* _Passage provided_
::::::::::

- by Zach Johnson (Texacaliago) Rating: Release Date: Label:
St Patrick’s Day Eve can be quite the debaucherous occasion, as scores of bush-leaguers take to the streets in celebration of their dubious (or in most cases entirely nonexistent) Irish heritage, and of course, all the goofy stereotypes and indulgences that go along with that. This is particularly true when St. Patty’s Eve falls on a Saturday night in Chicago, especially when you’re in close proximity to DePaul University.
Welcome to cuckoo-land, home of the fake.
Such was the situation this reviewer found himself in last night as I sought refuge from all the St. Patrick’s Day-themed festivities in the cozy confines of Lincoln Hall. And although the headliner sported a presumably Irish name, it felt reasonably safe to assume a Cass McCombs show would offer a welcome reprieve from all the seasonable hoopla and excesses that surrounded Lincoln Hall that evening.

::::::::::

* _Information shown_

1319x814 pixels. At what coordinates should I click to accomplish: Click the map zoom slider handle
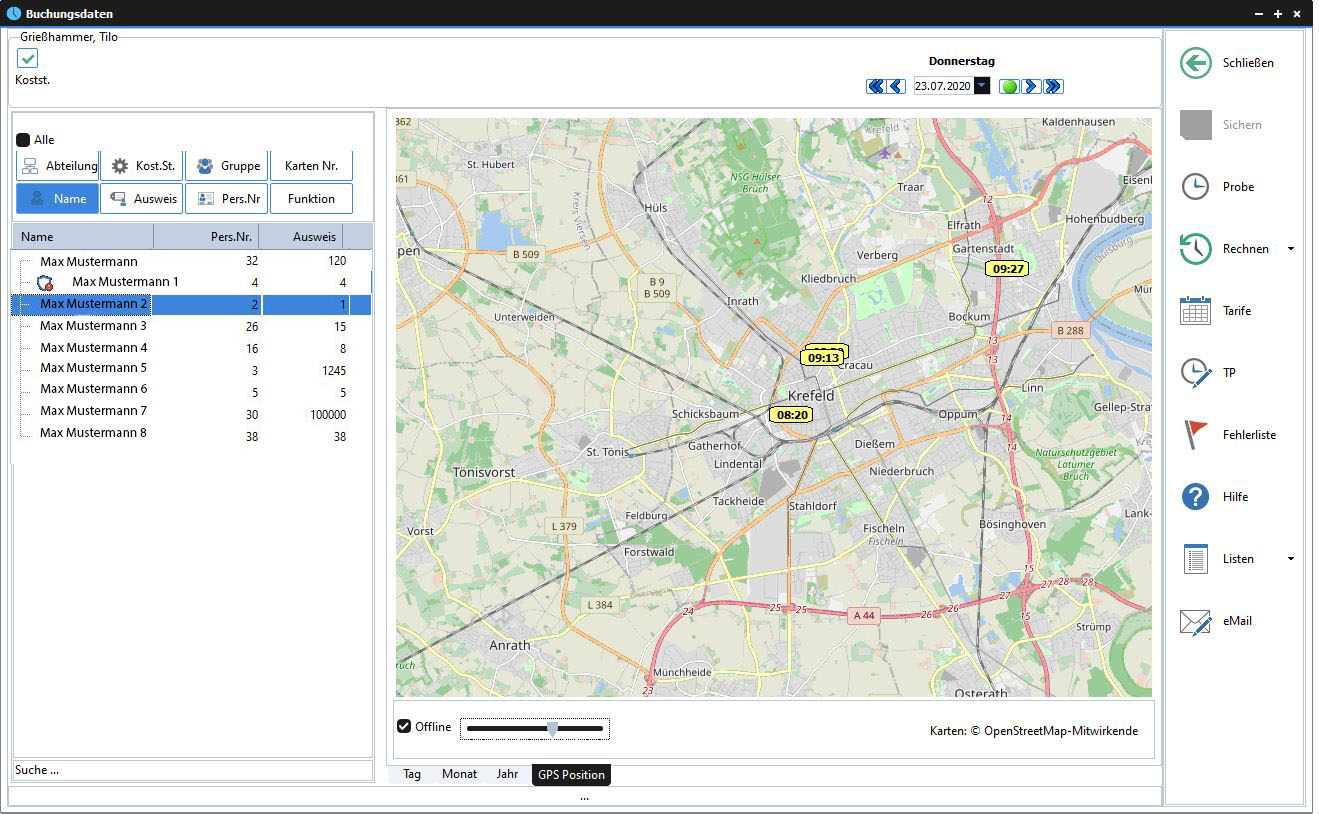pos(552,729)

::::::::::

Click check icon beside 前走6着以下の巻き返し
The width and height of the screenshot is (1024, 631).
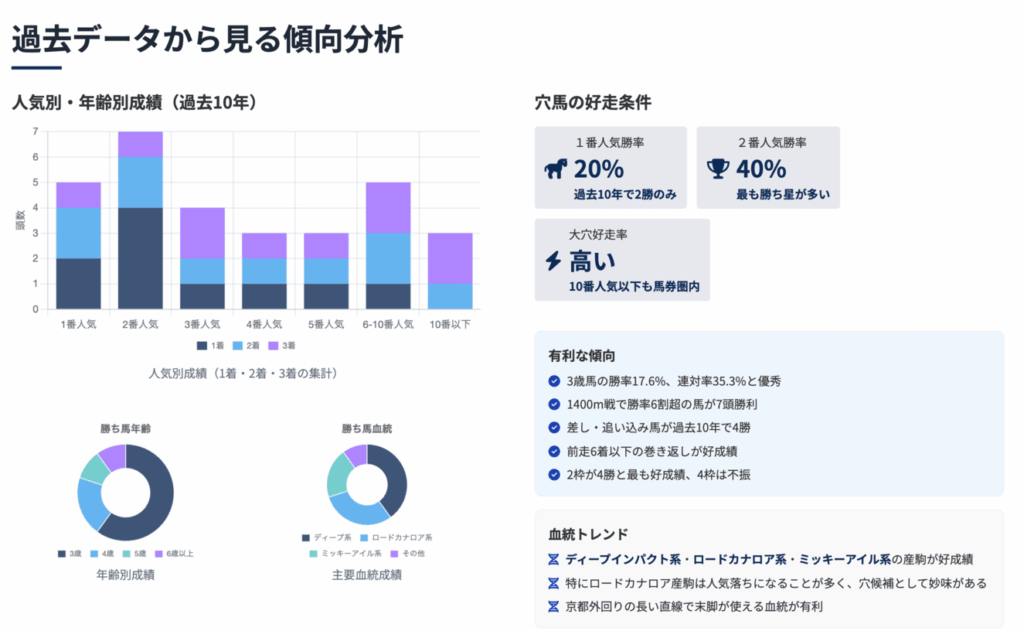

::::::::::

* _Study questions_
A) According to the Cass McCombs review, why was the St. Patrick's Day Eve celebration described there especially rowdy? Answer in one to three sentences.
B) Proceed with the Cass McCombs review, starting after its final sentence.
None of the entries are needed for the work that follows.

* _Task answers_
A) It fell on a Saturday night in Chicago, and the reviewer was close to DePaul University. The review says the occasion is particularly debaucherous under those conditions.

B)
This proved to be an accurate assumption on my part, as the sold-out crowd on hand was a suitably mellow and polite bunch (one gentleman took in the show decked-out in a full suit and tie). This generally laid-back vibe made sense, considering the remarkably unassuming and subdued nature of Mr. McCombs himself.
But as those who are familiar with his music know, the above description doesn’t fully capture the entirety of McComb’s somewhat enigmatic musical style, a style which this reviewer has always found particularly intriguing and difficult to pin down. Although you could characterize him as a singer-songwriter (which is technically accurate), there has always been a certain inexplicable otherness to his music that has made McCombs standout from that crowded field. He sports a somewhat stoic and subtly dark brand of folk-rock, with occasional shades of psychedelia and alt-country peppered into the mix for good measure, all executed with his uniquely detached-brand of coolness in the process. He is a truly individualistic artist in that sense, seemingly unconcerned with fitting into any one particular scene, operating just under the radar of popular culture, existing in a singular space entirely of his own making, and exempt from of any flavor-of-the-month trends that surround him.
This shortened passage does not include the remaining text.